Dulcis Melodia, respirations baroques alsaciennes
C’est dans le chœur supérieur du couvent des Dominicains de Guebwiller, aujourd’hui Centre de culture et de rencontre en Haute-Alsace, avec ses hautes fenêtres qui dominent la ville et par lesquelles s’invitent allégrement les rayons du soleil, que l’ensemble Dulcis Melodia invite les spectateurs virtuels à découvrir leur travail de redécouverte d’œuvres oubliées. Le programme propose des morceaux dont la plupart sont extraits du recueil d’un compositeur strasbourgeois, David Thoman (1624-1688), et d’un autre de Franz Rost (c. 1640-1688) qui compile des œuvres allemandes et italiennes, manifestations d’un souffle baroque européen qui inspira les musiciens d’Alsace.

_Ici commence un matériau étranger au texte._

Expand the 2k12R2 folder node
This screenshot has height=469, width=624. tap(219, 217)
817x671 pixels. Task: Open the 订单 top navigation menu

Tout le long du concert, l’ensemble, dirigé avec finesse et discrétion par le claviériste Jean-François Haberer, se montre digne de son nom, faisant incessamment preuve de douceur, tant dans les timbres et leurs mélanges, que dans leur interprétation. Les deux sopranes, Sarah Gendrot-Krauss et Cécile Foltzer Lenuzza, possèdent toutes deux des timbres bien distincts. La première fait entendre une voix très tendre, voire même un peu trop dans les graves qui se font plus discrets, subtilement cuivrée et légèrement brillante dans les aigus. Son discours musical, notamment lors de Domine non sum dignus de David Thoman, est très clair avec une simplicité qui offre une expressivité presque envoûtante. La voix de la seconde est plus ronde et un peu plus chaleureuse, ne manquant pas des mêmes qualités interprétatives que sa collègue, notamment lors du Domine exaudi vocem meam du même compositeur. Leurs différences de timbres n’empêchent en rien l'homogénéité de leurs duos, grâce à leur appréciable maîtrise du souffle et des soutiens qui créent des directions de phrasés aussi cohérentes que souples.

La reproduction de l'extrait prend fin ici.